Segment Start: Task input
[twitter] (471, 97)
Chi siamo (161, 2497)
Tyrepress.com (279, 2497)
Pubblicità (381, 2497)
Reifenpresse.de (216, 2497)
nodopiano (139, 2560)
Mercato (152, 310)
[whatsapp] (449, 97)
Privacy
Segment End: Task input
Task directions: Retype each record, matching it exactly.

Your response:
[twitter] (471, 97)
Chi siamo (161, 2497)
Tyrepress.com (279, 2497)
Pubblicità (381, 2497)
Reifenpresse.de (216, 2497)
nodopiano (139, 2560)
Mercato (152, 310)
[whatsapp] (449, 97)
Privacy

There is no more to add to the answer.